Accept that certain activities might feel tough for awhile. Driving an hour into a meeting. Flying a red-eye to a conference. Attending a family reunion, say, or four pandemic-postponed weddings in one month.
All this can prompt you to ask, of your family or your boss or yourself: “Is it really worth the time? ” and “Now that I know things can be different, do I wish to return to my previous life? ”
Recovering doesn’t mean that you go back to how you were before, Dr. Kaysen said, using kintsugi, the Japanese technique of repairing broken pottery with gold, as an analogy for coming out of hard times with awareness of the shift, and stronger than before. “It’s that you create a new normal, one that ’s functional and gorgeous — and different. ”

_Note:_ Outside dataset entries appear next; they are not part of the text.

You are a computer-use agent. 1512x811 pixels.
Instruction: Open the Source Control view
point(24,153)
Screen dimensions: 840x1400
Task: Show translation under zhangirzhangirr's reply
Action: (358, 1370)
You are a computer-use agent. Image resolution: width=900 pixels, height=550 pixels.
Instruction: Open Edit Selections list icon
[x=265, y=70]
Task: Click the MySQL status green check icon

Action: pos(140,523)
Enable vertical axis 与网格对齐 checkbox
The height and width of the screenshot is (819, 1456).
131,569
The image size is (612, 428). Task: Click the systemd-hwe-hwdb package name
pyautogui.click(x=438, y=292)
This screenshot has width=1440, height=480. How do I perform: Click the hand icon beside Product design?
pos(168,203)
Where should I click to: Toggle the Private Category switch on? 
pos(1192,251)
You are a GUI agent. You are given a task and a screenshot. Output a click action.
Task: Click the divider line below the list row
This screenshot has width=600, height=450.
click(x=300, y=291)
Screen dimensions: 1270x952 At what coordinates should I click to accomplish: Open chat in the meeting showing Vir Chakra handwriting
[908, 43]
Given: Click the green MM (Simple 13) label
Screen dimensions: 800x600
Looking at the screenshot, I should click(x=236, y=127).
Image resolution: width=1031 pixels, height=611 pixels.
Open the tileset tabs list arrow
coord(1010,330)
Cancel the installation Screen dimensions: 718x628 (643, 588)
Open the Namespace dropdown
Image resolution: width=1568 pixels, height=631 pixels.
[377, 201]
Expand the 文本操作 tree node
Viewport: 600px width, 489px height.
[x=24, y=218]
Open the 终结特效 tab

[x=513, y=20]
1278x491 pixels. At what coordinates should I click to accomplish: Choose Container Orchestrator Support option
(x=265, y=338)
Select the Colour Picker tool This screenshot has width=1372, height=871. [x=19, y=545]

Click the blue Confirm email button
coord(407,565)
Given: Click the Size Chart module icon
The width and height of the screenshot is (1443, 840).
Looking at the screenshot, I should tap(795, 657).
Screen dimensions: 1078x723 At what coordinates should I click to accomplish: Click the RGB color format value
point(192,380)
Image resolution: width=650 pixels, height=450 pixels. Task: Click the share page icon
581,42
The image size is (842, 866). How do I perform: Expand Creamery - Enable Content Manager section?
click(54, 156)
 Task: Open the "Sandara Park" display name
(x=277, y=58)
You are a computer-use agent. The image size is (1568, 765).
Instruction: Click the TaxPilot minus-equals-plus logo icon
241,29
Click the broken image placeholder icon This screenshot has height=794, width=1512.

Dr. Keltner agreed that we might need to “re-educate ourselves” — “like, how do we hug again? ” Your timing may be off to get a hug, or a joke or even a compliment. “How do you look someone in the eye so that it’s not intrusive? How do you compliment someone? You might not have done it for a year. ”
Instead of being overwhelmed by everything at once — for instance, going to a party where you must adjust to greeting acquaintances, eating with others and trying to make small talk — all at the exact same time — why not take things step by step? This moment may be an opportunity.